### Source text
···

Encapsulated transgene cells attenuate hypertension, cardiac hypertrophy and enhance renal function in Goldblatt hypertensive rats.

BACKGROUND

The success of any gene-therapy approach depends on the survival of the genetically engineered cells that are implanted in the patient to deliver the therapeutic product. Immunoisolation of nonautologous cells within a microcapsule is a unique approach for gene therapy.

METHODS

We employed an immunoisolation device that protects nonautologous cells from destruction, to implant human atrial natriuretic peptide (hANP)-producing Chinese hamster ovary (CHO) cells in two-kidney, one-clip (2K1C) hypertensive rats. CHO cells transfected with the plasmid CMV-cANP were encapsulated in biocompatible polycaprolactone (PCL) capsules, and then the PCL capsules were implanted into 2K1C hypertensive rats intraperitoneally.

···

### Dataset content

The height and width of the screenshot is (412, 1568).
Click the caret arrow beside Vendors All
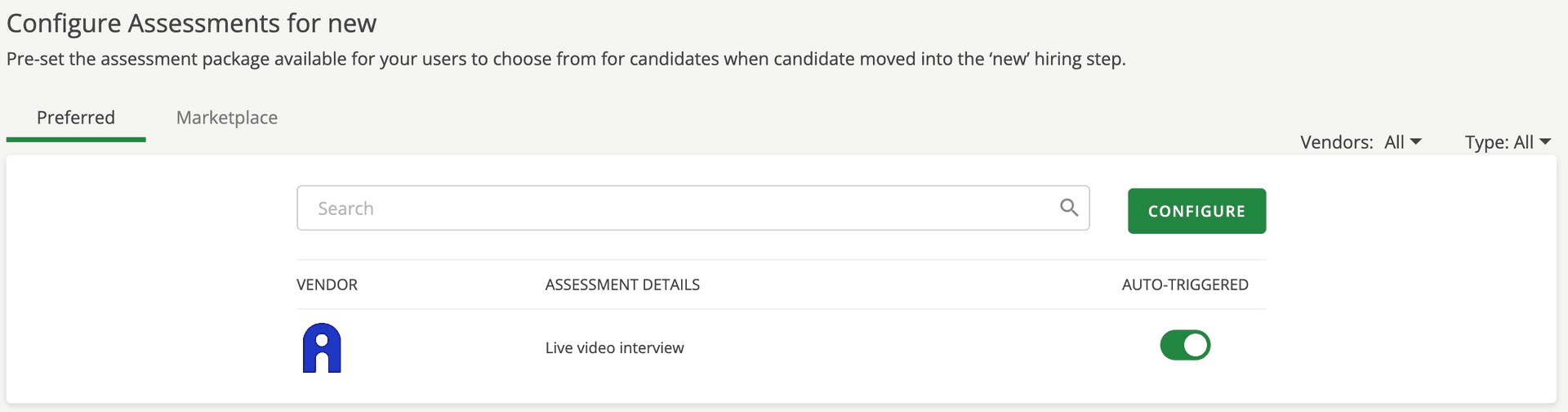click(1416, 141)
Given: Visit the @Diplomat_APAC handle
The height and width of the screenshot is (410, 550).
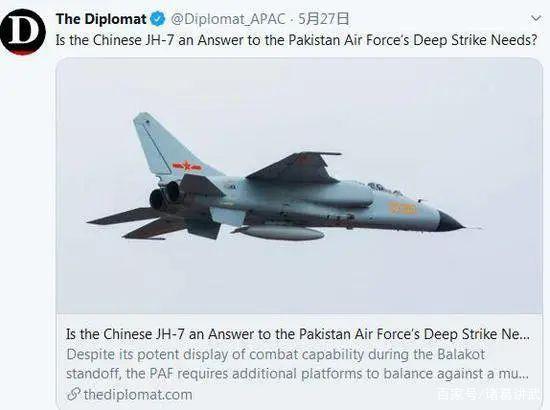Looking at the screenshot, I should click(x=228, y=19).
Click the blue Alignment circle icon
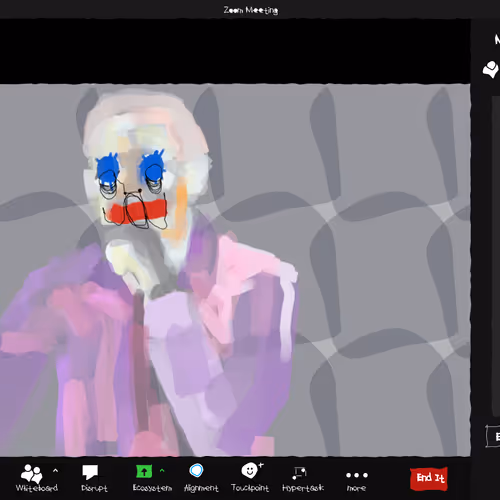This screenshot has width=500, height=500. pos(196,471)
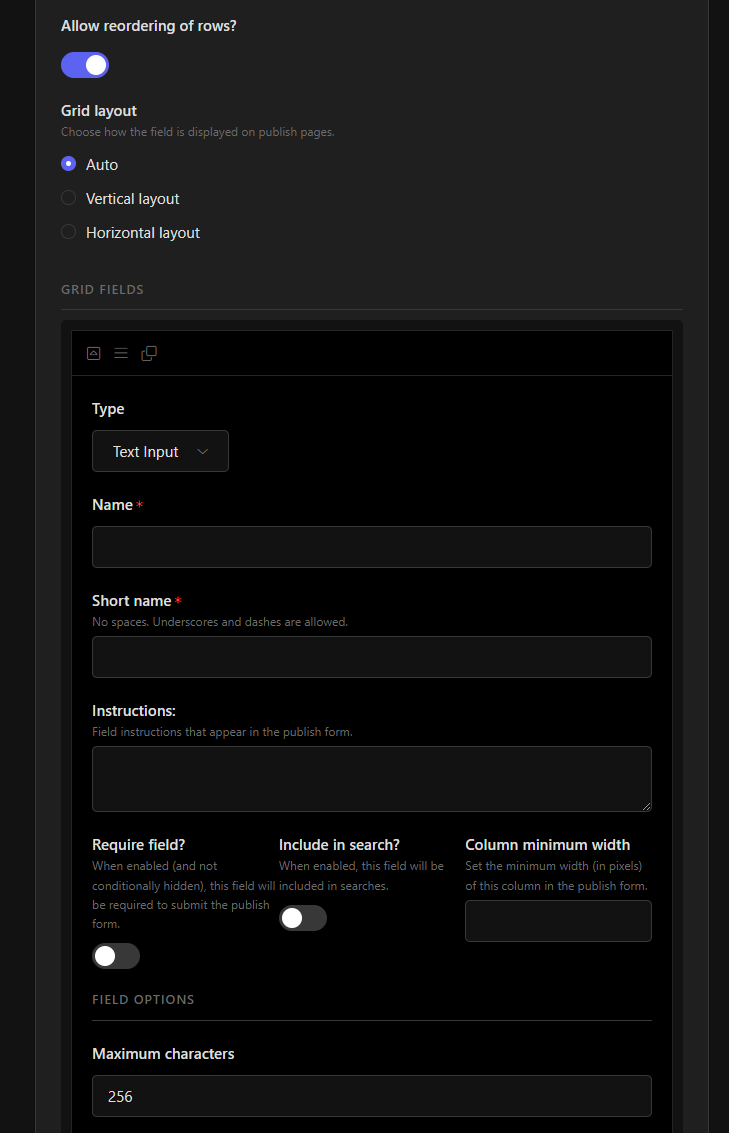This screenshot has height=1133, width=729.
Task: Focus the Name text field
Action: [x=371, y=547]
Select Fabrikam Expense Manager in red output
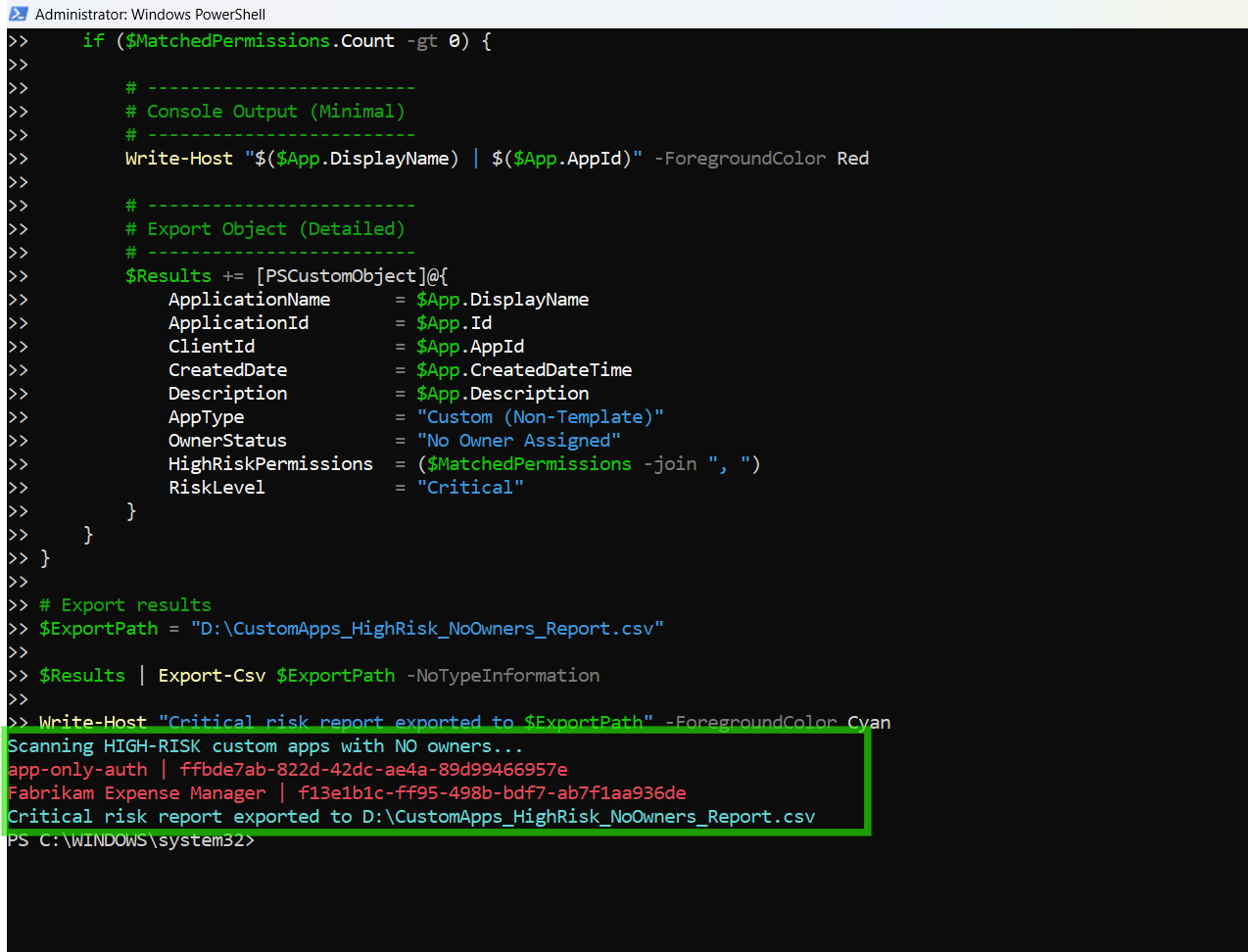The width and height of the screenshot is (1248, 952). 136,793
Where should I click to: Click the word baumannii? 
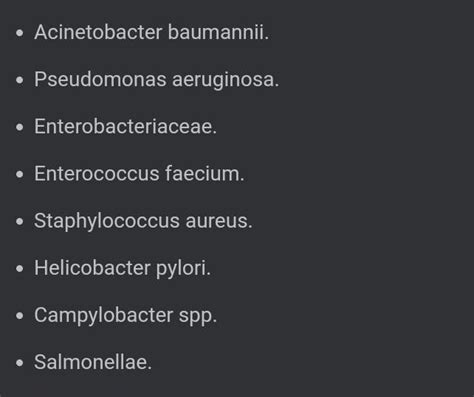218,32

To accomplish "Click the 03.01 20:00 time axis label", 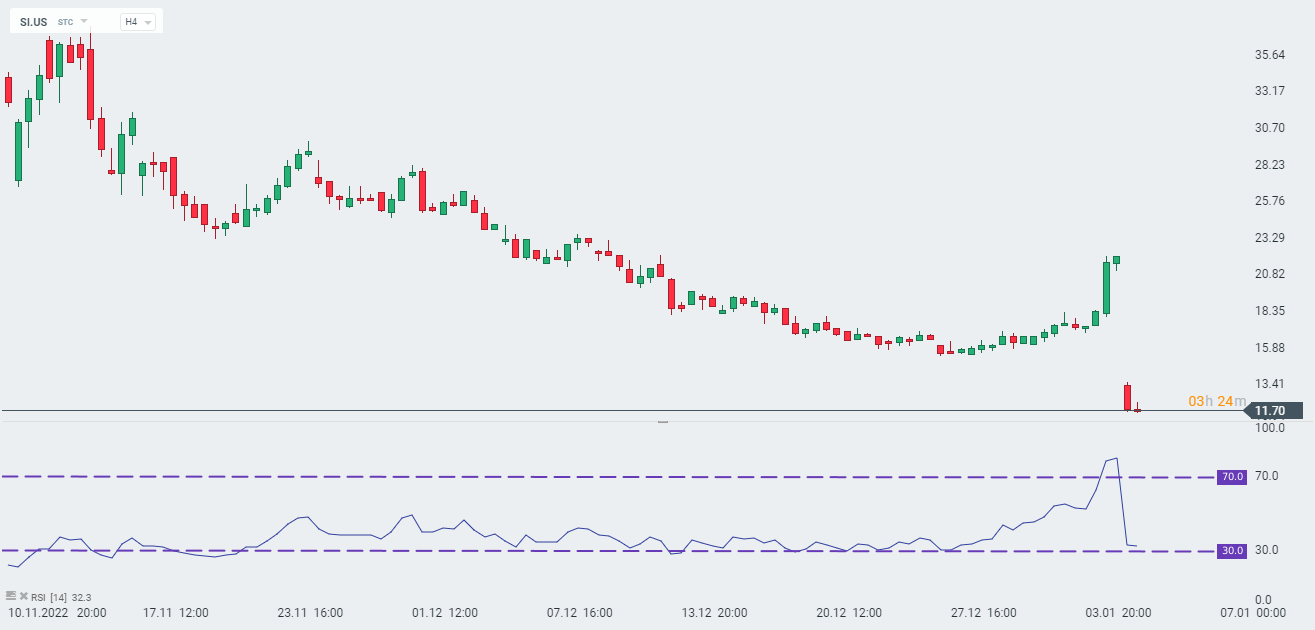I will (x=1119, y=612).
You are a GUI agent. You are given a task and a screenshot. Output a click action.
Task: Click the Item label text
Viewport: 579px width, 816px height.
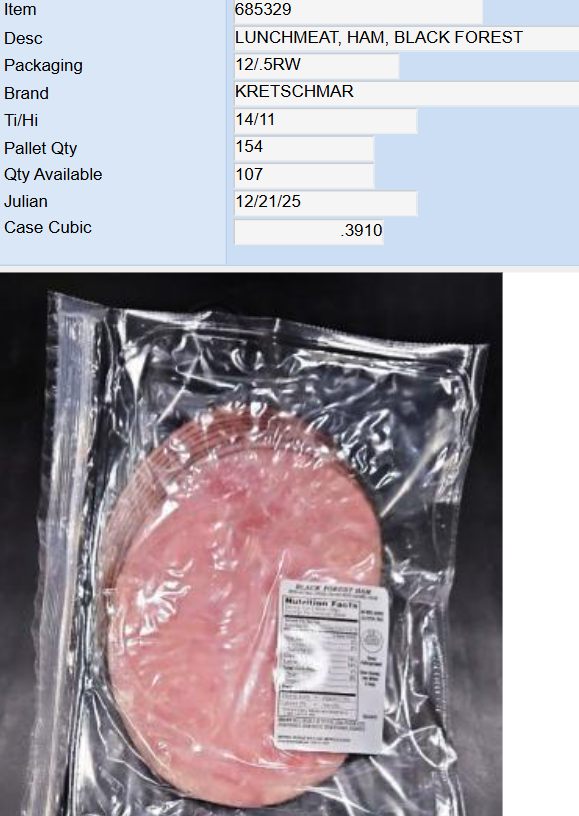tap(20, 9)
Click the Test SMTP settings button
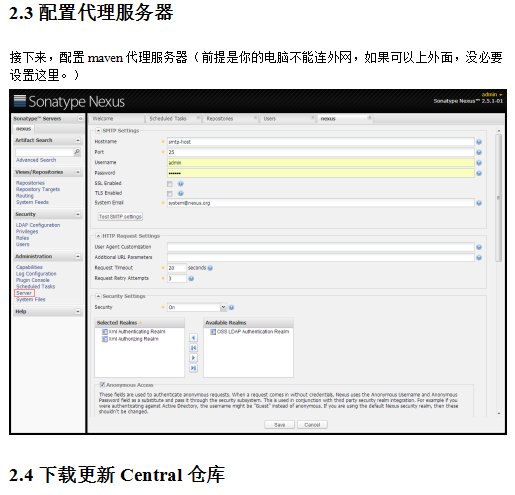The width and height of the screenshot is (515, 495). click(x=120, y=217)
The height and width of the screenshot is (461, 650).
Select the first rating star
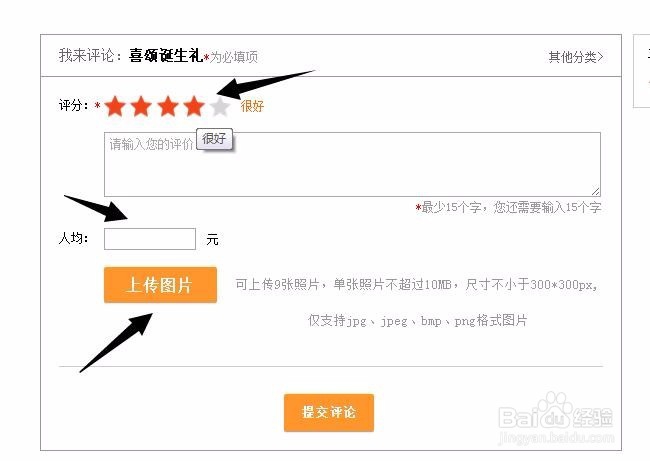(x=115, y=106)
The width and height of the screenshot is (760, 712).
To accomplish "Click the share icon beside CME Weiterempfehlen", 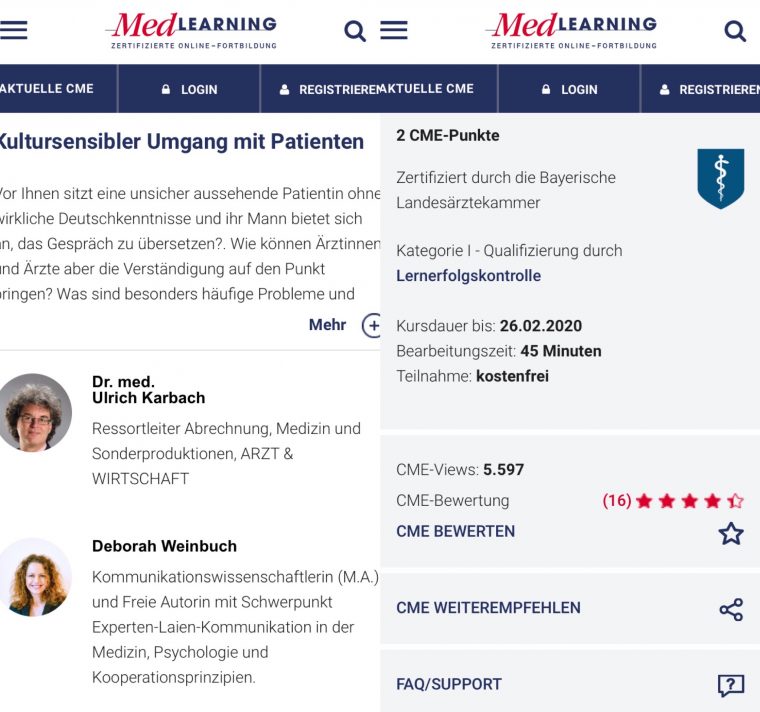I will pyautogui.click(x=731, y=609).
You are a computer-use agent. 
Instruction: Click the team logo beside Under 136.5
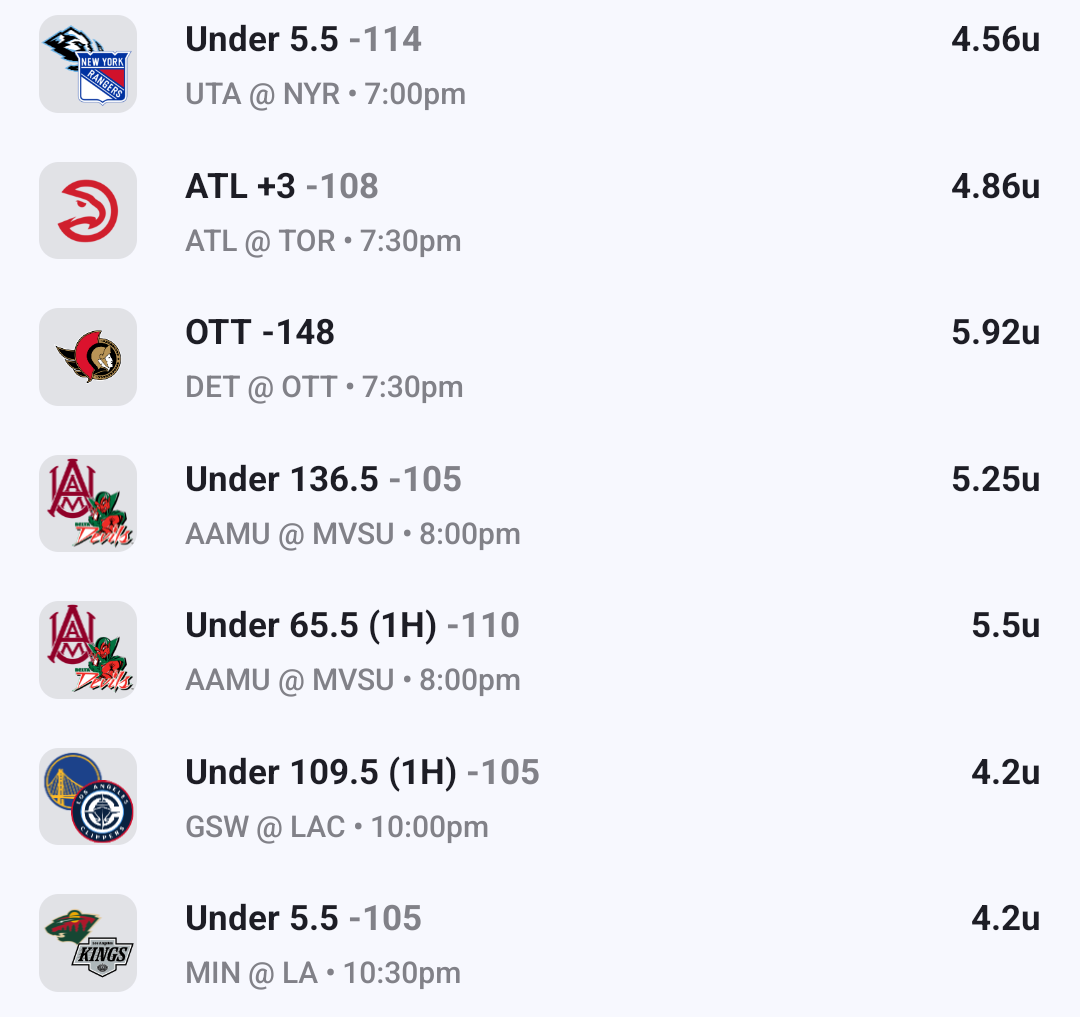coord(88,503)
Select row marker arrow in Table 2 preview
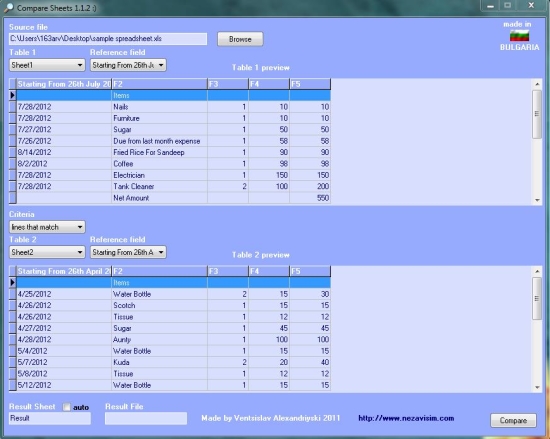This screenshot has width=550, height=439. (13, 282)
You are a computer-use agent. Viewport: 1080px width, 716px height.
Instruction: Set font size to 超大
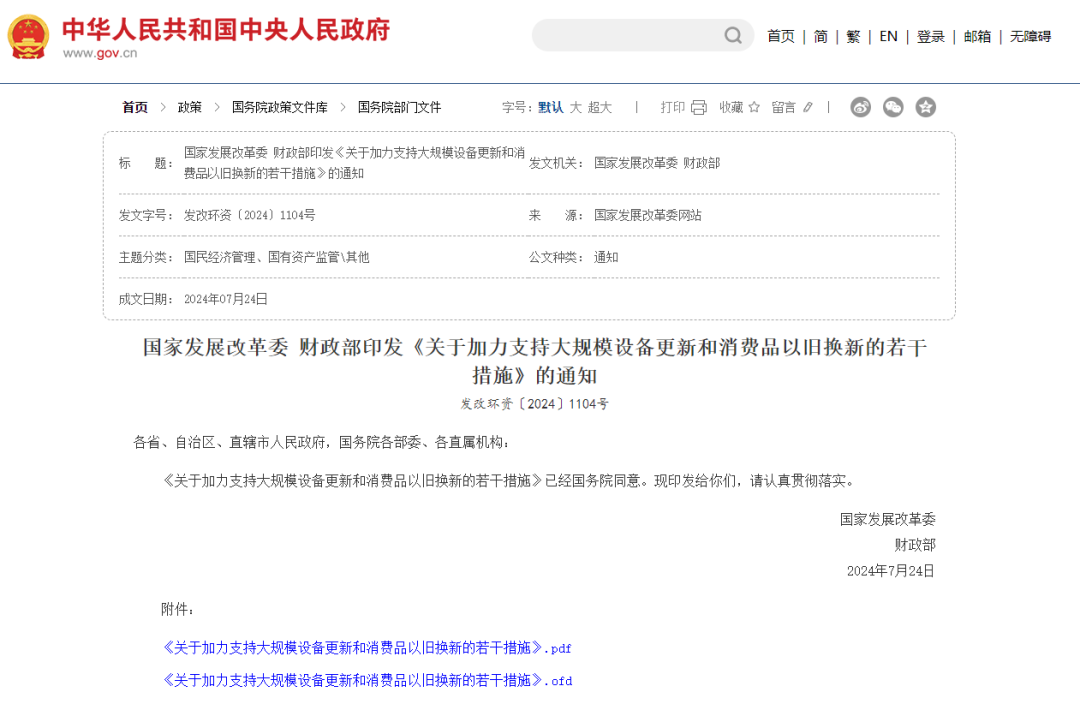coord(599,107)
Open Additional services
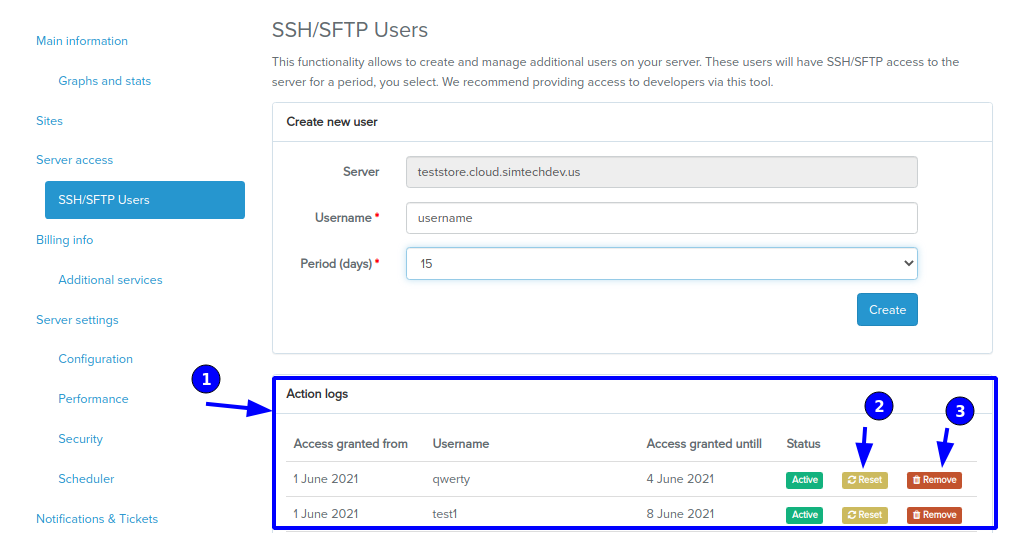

···

### Try it
In the abstract on encapsulated transgene cells, what material were the capsules holding the transfected CHO cells made of?

### Response to this exercise
Biocompatible polycaprolactone (PCL).